战争是不同的民族、国家、阶级和政治集团为了各自的政治目的,运用自己的武装力量和战略战术,力求消灭对方、保存自己的一种特殊的社会活动形态。任何战争都是在敌对双方之间进行的。因此,研究战争,必须研究敌对双方的主观条件,才能客观、全面地探索战争的特点和规律。建国以来,史学界对以太平天国为首的近代农民起义战争的研究,取得了很大成绩。但是,由于众所周知的原因,对于镇压太平军及其它农民起义武装的湘淮军及其统帅们的研究,很少有人问津。显然,这是一种不正常的现象。近几年来,这种现象开始有所改变,值得令人欣慰。但是,比较起来,仍然是个薄弱环节,并且影响近代农民起义战争史的研究向深度和广展发展,也影响历史的多角度的借鉴作用。有鉴于此,笔者呼吁史学同仁重视对湘淮军及其统帅的研究,以改变目前依然存在的“跋足”现象。这里,对湘军统帅之一胡林翼的建军、治军和作战指导思想作一扼要的介绍和评述,以为引玉之砖。

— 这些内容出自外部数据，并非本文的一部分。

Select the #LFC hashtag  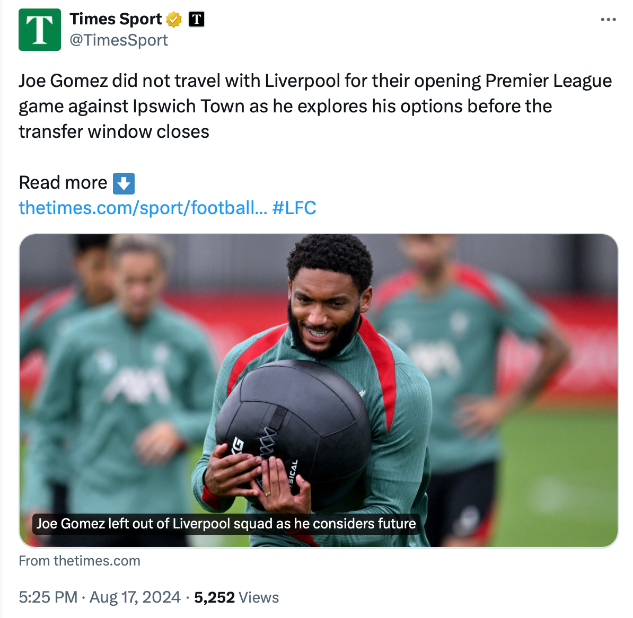click(294, 208)
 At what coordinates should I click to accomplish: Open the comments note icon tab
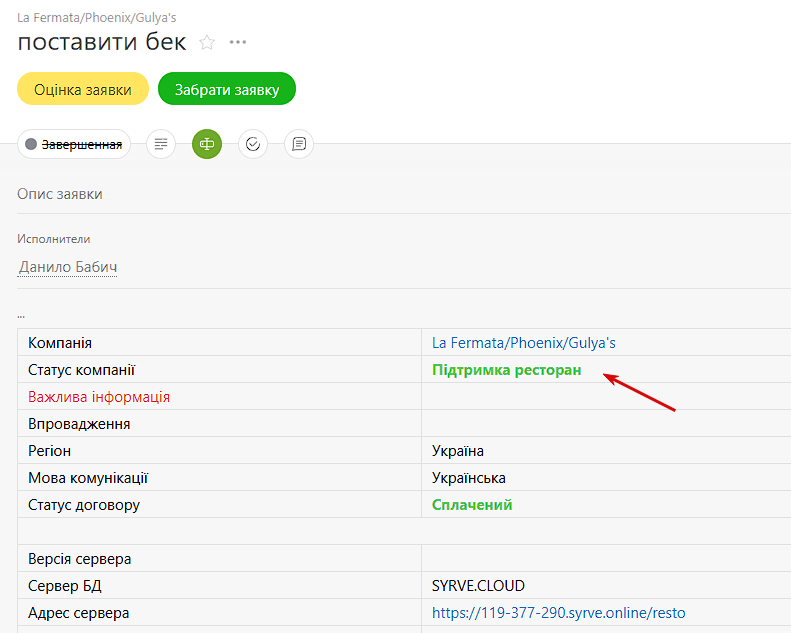point(299,144)
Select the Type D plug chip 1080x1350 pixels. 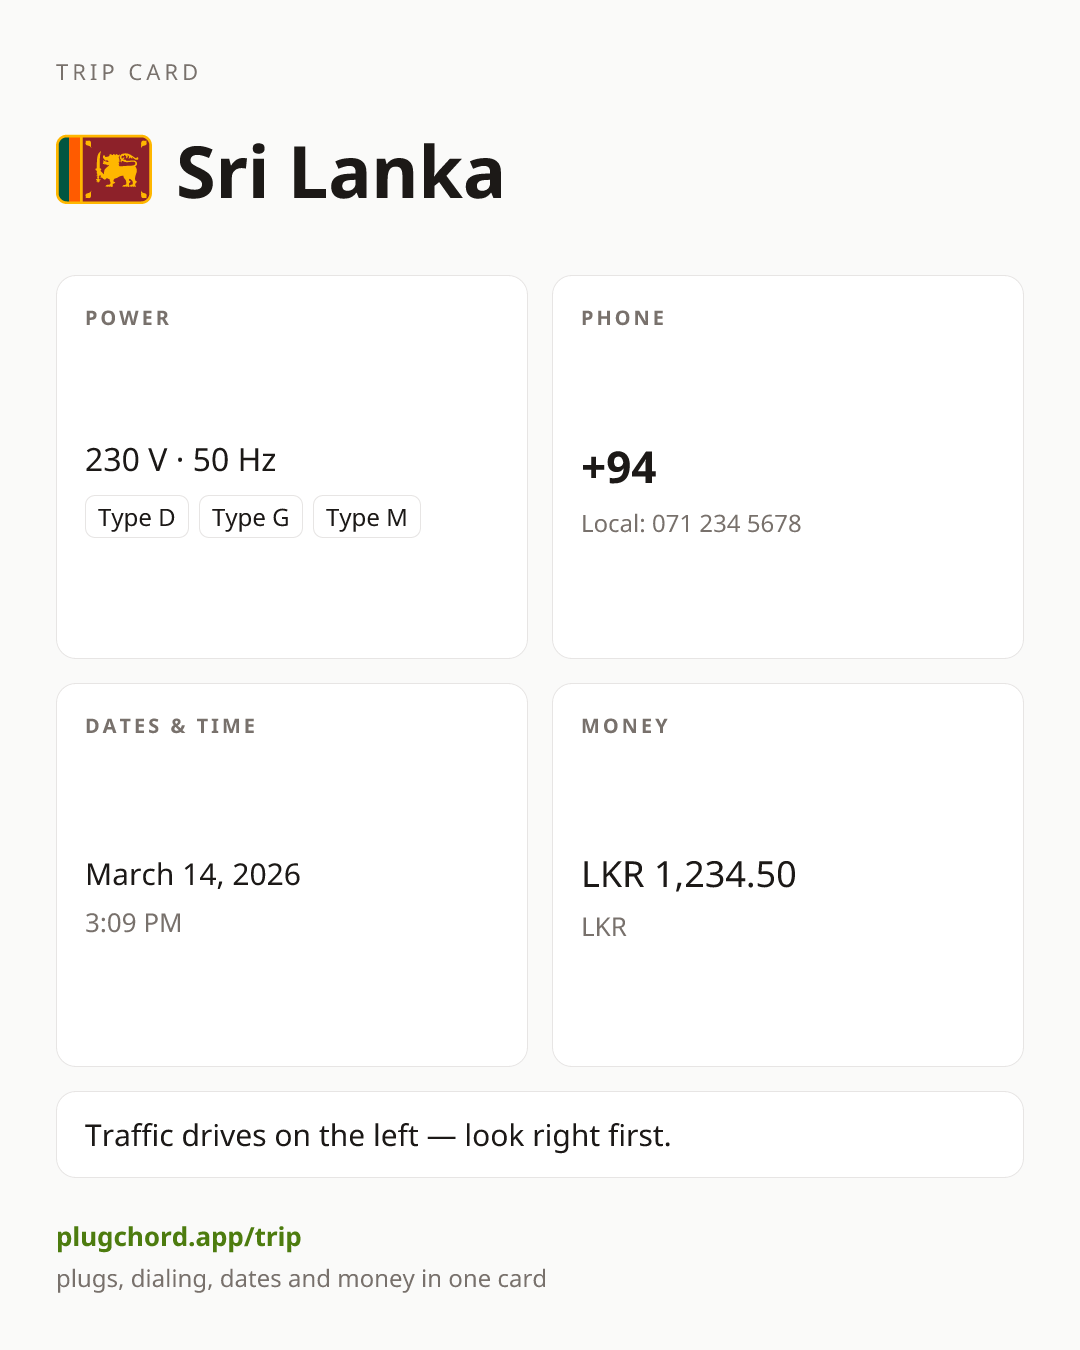pos(137,517)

胡林翼的军事思想,是在1847年至1853年参与镇压贵州少数民族起义、1854年至1861年镇压太平军和捻军这一特定环境中形成的。他和曾国藩一样,都把儒家思想奉为圭臬,故在军事思想方面有许多共同之处。由于他的理论素养和政治阅历与曾国藩不尽相同,因而又有他自己的特色。
关于建军、治军指导思想
胡林翼在贵州任知府期间,就发现绿营兵积习已深,即使加以整顿,也未必能战。他与曾国藩不谋而合,主张仿效戚继光的“束伍成法”重新募勇练兵,并亲自编练了一支300多人的部队。1855年,胡林翼擢升湖北布政使,旋署湖北巡抚。此后,便统率湘、鄂军转战于鄂皖地区。他的建军、治军思想在战争实践中不断发展,先后提出了一系列方针原则。
一、先选官后募兵,贵精不贵多
胡林翼继承戚继光的建军思想,强调“凡勇须自招自募者,乃能战”。提出建军应在“提纲挈领”上下工夫,即首先选择营官、哨官、十长,然后由他们分头募勇,编组成军。他要求挑选“至勇至廉”的营、哨官,因为“不十分勇,不足以倡众人之气;不十分廉,不足以服众人之心”。士兵则不用市民而用乡农,因为市民油滑、怯弱,乡农朴实、耐苦、有胆量。他反复强凋,无论官兵,都必须慎重挑选,贵精不贵多。同时,实行厚饷制,饷章与曾国藩所拟定的大致相伺
在营制方面,他主张实行营、哨、队三级制。每营的员额,最少500人,最多700人,统领还可自招二三百人作为亲兵,与曾国藩所定500人的营制略有不同。他也主张将一县之人编在同一营内,以便性情相孚,言语相通,心力易齐。兵器方面,他也主张冷热兵器相间配置,以便互相依护,但比较重视火器的作用,认为抬枪系军中利器,劈山炮可以仰攻对方营垒。他曾设想将火炮装在小车上,每营20门,以便“行则摧坚及远,居则设卫自藩”。他还率先在统领之下设分统,以利部队管理和作战指挥。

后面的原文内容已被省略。